Tuvo que mentir a sus amigos. De verdad quería salir con ellos, contarles lo sucedido, desahogarse… pero a la vez, no quería mortificarlos con sus desventuras. Además, algo en su interior le hacía sospechar que lo vigilaban desde hace tiempo, muy probablemente desde antes del secuestro, y no quería que lo vieran acompañado de nadie, no de sus seres queridos.

Miró por la ventana de su oficina y sintió el calor solar en sus heridas. A pesar de la severidad del castigo al que fue sometido, se encontraba en condiciones estables, y sólo algunas cicatrices quedarían como recordatorio de lo sucedido, a menos físicamente. No quería pensar en más, ni en los aparentemente interminables trámites de denuncia a los que aún acudía, a pesar de que sabía perfectamente que nada recuperaría.
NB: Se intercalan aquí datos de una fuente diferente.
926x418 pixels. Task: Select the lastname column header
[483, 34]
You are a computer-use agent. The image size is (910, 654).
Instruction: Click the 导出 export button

Quería sentir que sus agresores podían ser capturados, de verdad quería creerlo, aunque la justicia que se les aplicara fuera humana, divina, cósmica o algo. Cualquiera sería buena, siempre y cuando se aplicara, o al menos, teniendo la esperanza de que así fuera.

Tal vez, lo mejor sería olvidar todo, desaparecer un tiempo, esta vez intencionalmente, y dejar atrás toda la escoria que se había cruzado en su camino… pero no huiría. No sabía si era orgullo o auténtica fortaleza, pero definitivamente no escaparía. Continuaría viviendo como antes, aunque por unas semanas se aislaría para alejar a cualquiera que lo siguiera vigilando, y si alguna vez volvía a encontrarse con aquellos que lo golpearan, seguramente los saludaría como si no los conociera… o eso quería pensar.